Is there any way to do iterative computation in Hadoop. In MapReduce paradigm, both map and reduce phase runs only once. Is there any procedure to fire map phase multiple times like iterations of a loop. I believe Apache Giraph runs compute method in some similar logic. Is there any way to perform MapReduce task in similar fashion or is there any alternate programming paradigm that performs similar task.
Thanks in advance !!!
What is the nature of data you are processing, that it requires iterations?
Depending on nature of data, the simplest way may be for the driver to run multiple map reduce jobs in a while loop.
If number of iterations is known and is constant, or can be determined by a first pass job, it's straightforward to run the loop.
If it's not known or is variable depending on data, the reducer in each job is responsible for communicating to the driver whether more iterations are necessary or the terminating condition has been satisfied.
It can do this either via a status file on HDFS, or using Counters.

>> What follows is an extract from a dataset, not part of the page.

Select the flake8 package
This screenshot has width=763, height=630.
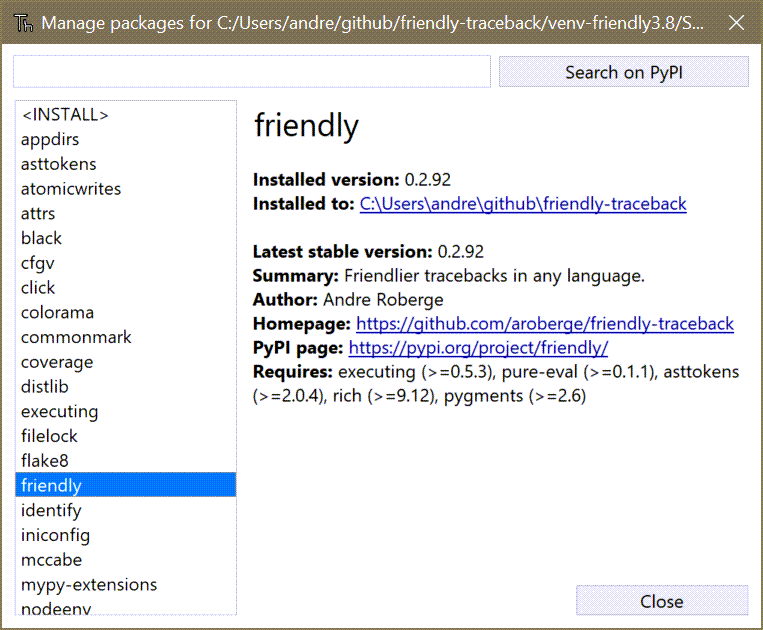126,461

Thanks for your insight. The nature of the data I'm working with is a set of records, which need to go through multiple phases unless some desired metric is achieved. I previously briefly worked with Giraph and I think it only takes some network as input. Hence there is not much scope of using Giraph (Please correct me if I'm wrong).
Also running a Hadoop job via while loop causes some additional overhead. When a Hadoop job is submitted some set of internal codes run before the map-reduce phase begin. I previously tried such approach but the run-time is too much in this approach.
I mostly worked with Hadoop 1.0. I recently read in some blogs that in Hadoop 2.0 there is provision for iterative programming along with standard map-reduce paradigm. I did not find much help on this topic on internet. Please let me know if you have any knowledge on this.